Estou deitada na sua cama sem você. É a segunda vez que venho desde que você viajou. Não faz nem um mês e se passaram anos, quantos mais será que vão se passar até você voltar?

Roubei da gaveta a camiseta roubada de quem roubou de quem roubou, passada de corpo em corpo até chegar no meu. Me visto com o seu abraço e fico feliz quando te vejo vestindo a minha que eu só tive a chance de usar uma vez antes de você roubar na cara dura. Não quero de volta, gosto de como ela fica em você.

Puxo as cobertas para baixo e me enfio debaixo delas de qualquer jeito. Paro. Olho. As puxo de volta para cima e dobro direitinho daquele jeito que você gosta porque sei que o caos na cama te incomoda.

Ainda fico chocada em pensar que, agora pouco mais de um ano atrás, eu nem sabia que esse lugar existia. Agora é minha segunda casa.

Seus instrumentos sorriem para mim e sinto falta dos seus dedos fazendo magia nas cordas, mas é um perigo pensar nos seus dedos.
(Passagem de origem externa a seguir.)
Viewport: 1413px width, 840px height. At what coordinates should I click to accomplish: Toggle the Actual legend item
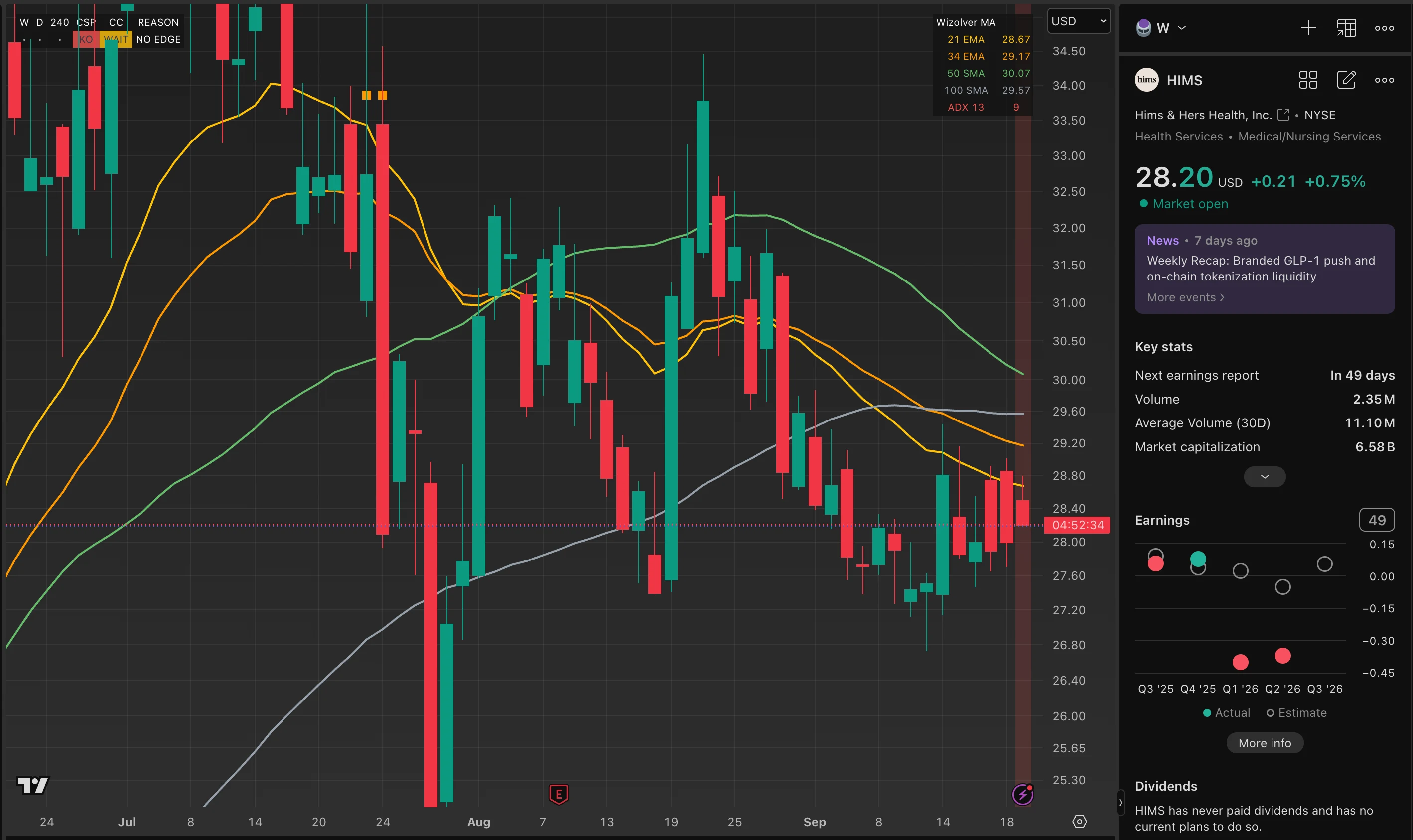(1226, 712)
Algumas lágrimas escorrem pelo rosto quando penso no seu toque e na falta que ele faz. Eu sei que falta pouco e que passa rápido, que logo mais você vai estar de volta e eu vou grudar em você mais forte que carrapato, mas ainda assim hoje, no seu quarto, deitada na sua cama, sentindo o seu cheiro, vestindo a sua roupa, eu sinto a sua falta.